Mall of America also reports that many expressed “amazement and awe at conquering their fears.” What the research doesn’t seem to delve into are the folks who left feeling un-scared. “Some rooms were incredibly detailed and moved the story along while being legitimately creepy,” wrote Joel Swenson for Racket of last year’s Onionhead thing. “Others were just black rooms with glow-in-the-dark paint on the walls and a spooky guy in the corner. That inconsistency made the experience feel pretty disjointed.” Still, he gave it three out five onions—not bad! (“It would be two and a half, but that hard Mountain Dew selection [at the bar] is definitely worth half a star.”)
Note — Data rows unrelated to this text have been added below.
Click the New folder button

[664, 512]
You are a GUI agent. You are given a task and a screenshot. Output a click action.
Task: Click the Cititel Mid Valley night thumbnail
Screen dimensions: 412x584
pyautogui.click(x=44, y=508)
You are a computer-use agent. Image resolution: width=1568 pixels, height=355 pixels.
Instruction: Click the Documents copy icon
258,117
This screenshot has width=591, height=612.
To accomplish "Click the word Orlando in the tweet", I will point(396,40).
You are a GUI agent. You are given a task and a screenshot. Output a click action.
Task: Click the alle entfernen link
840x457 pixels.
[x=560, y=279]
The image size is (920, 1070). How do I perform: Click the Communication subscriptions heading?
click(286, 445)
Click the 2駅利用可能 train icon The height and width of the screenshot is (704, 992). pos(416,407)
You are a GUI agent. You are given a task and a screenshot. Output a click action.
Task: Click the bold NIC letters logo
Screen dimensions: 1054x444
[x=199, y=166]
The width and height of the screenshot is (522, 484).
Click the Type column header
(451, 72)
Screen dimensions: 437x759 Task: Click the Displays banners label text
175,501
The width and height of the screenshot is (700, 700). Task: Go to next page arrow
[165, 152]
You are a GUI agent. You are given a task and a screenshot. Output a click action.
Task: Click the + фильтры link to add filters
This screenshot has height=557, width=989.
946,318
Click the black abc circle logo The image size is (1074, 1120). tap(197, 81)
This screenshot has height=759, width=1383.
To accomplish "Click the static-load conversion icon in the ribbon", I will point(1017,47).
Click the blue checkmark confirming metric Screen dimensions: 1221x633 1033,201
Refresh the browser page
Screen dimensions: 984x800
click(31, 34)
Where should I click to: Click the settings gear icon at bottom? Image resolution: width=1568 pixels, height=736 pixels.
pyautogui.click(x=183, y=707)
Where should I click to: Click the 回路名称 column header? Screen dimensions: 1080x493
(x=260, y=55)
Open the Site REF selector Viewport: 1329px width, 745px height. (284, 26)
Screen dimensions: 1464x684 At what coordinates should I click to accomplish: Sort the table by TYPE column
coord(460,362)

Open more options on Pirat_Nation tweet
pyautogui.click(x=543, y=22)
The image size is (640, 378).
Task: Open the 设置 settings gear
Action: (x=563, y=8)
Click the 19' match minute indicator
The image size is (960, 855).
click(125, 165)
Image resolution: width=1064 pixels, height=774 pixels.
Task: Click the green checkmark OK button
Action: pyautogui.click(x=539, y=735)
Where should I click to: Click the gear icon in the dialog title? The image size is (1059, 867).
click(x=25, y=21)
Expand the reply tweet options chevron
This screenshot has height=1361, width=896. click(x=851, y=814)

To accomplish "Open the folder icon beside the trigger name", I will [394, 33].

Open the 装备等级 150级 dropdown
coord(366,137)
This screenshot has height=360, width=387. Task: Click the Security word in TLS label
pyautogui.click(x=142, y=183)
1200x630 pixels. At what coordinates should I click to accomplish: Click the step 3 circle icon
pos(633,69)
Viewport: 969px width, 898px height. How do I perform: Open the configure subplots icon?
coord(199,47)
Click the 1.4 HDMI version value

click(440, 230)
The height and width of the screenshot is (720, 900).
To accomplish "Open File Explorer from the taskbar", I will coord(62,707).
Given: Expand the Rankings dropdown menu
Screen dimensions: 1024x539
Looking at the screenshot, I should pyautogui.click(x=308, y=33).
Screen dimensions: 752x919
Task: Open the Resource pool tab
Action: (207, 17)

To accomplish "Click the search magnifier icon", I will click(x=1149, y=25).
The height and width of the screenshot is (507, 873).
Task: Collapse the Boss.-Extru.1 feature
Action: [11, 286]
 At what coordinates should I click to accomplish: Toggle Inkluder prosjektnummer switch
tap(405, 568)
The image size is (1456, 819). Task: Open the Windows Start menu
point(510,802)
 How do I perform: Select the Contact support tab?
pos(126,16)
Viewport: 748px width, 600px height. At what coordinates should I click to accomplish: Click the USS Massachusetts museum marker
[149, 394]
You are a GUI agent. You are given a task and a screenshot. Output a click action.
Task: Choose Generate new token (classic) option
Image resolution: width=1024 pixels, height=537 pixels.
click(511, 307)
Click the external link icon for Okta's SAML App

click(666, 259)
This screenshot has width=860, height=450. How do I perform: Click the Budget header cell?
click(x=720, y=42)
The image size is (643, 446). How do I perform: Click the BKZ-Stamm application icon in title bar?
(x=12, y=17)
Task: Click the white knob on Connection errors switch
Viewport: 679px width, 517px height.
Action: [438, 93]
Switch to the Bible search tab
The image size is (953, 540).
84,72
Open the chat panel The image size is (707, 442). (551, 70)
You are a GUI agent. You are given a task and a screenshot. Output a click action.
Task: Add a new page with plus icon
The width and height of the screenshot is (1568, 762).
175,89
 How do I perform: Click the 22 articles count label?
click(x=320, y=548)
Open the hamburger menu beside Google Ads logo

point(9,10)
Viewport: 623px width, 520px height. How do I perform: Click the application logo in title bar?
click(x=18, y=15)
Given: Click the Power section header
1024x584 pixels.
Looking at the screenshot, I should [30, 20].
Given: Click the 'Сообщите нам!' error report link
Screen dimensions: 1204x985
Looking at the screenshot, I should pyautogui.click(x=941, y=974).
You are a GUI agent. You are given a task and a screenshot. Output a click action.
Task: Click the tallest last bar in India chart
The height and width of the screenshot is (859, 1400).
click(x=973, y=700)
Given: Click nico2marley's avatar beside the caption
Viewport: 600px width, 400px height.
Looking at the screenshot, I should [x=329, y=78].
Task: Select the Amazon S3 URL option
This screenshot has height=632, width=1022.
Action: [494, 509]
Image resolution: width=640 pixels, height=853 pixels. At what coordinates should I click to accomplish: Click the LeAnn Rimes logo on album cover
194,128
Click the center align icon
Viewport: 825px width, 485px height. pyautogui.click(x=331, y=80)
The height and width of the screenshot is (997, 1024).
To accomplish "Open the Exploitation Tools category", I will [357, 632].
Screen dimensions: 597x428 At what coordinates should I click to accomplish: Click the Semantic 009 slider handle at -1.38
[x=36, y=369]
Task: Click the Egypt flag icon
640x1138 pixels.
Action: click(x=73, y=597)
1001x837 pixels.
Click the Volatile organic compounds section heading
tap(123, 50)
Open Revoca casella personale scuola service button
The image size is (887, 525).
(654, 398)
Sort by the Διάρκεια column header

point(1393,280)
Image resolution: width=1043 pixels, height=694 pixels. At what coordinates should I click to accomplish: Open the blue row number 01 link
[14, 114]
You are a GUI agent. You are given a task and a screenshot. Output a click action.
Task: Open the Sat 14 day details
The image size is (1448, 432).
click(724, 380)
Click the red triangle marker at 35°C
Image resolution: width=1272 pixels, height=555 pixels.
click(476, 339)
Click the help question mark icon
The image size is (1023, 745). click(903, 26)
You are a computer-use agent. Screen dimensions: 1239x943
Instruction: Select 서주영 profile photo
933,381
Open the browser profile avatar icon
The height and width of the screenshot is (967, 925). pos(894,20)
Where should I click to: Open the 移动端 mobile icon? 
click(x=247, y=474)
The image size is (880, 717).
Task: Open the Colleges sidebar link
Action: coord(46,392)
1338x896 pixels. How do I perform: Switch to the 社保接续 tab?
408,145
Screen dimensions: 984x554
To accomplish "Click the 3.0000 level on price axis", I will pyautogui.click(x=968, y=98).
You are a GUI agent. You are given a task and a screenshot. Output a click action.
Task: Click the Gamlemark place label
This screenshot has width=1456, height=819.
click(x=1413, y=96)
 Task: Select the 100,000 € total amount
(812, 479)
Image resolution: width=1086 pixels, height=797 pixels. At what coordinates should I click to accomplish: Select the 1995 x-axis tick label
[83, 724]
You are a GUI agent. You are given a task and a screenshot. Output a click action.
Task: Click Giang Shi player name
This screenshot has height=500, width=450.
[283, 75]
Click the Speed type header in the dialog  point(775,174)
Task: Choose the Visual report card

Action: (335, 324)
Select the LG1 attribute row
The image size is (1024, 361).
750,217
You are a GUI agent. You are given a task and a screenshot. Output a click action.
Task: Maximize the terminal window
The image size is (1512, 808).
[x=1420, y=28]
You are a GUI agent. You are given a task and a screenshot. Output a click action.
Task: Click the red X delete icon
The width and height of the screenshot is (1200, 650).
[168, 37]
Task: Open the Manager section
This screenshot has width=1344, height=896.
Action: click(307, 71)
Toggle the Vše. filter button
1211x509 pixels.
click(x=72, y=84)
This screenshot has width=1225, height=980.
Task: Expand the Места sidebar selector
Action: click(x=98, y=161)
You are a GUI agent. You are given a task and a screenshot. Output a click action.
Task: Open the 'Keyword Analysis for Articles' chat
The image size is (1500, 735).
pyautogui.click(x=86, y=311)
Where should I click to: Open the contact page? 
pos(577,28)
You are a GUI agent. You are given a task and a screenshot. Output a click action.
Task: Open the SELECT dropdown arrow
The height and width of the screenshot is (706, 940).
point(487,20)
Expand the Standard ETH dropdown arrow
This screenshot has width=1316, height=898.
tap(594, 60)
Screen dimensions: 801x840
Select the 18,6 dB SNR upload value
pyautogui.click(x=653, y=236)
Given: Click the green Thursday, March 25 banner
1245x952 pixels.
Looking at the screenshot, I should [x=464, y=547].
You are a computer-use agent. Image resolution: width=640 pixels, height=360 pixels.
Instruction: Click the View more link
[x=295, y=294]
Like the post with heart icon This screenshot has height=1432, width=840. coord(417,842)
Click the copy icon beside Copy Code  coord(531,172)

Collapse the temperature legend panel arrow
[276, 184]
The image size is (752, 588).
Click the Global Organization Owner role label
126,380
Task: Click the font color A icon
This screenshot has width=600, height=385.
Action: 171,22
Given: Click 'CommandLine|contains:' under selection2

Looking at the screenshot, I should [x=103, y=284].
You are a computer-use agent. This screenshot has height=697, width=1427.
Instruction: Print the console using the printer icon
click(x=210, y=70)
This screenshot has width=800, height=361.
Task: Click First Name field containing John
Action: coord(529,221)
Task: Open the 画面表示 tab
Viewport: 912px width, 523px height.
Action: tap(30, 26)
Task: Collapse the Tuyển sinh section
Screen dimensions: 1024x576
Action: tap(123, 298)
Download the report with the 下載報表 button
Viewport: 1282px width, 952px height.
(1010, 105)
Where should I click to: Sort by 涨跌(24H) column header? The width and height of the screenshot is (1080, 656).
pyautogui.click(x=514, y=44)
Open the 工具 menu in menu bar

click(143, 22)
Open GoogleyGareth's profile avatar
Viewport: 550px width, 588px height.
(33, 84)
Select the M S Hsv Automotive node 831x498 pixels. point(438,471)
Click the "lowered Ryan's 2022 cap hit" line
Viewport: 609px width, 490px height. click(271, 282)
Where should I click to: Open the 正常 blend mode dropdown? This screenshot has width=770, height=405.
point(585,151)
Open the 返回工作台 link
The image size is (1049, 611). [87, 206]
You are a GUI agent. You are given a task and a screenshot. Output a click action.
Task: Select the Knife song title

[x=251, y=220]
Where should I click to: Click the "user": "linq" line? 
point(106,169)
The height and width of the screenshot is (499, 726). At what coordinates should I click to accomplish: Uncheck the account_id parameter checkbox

This 1990 MTV News Report on First Avenue Has Everything

What is First Avenue? Who likes playing there? And what does Prince get up to when he’s there? Those questions are more are answered in this delightfully dated feature on the iconic downtown club from 1990, narrated by John Norris. Interviews include Bob Mould, Soul Asylum, and Paul Westerberg, who recalls his Replacements bandmate Bob Stinson vomiting onstage a few times. Neato!

Click here to watch.

Rat City!

And, finally, Minneapolis just ranked as the 11st most rat invested city in the U.S., according to an annual tally from the rat catchers at Orkin. Watch out, No. 1 ranked Chicago: We love topping lists 'round these parts, and we're guessing our metro vermin do, too. L.A. came in 2nd, where the rat numbers presumably rival the weasel Hollywood agent numbers, and New York City, home to celebrity rodent Pizza Rat, finished 3rd.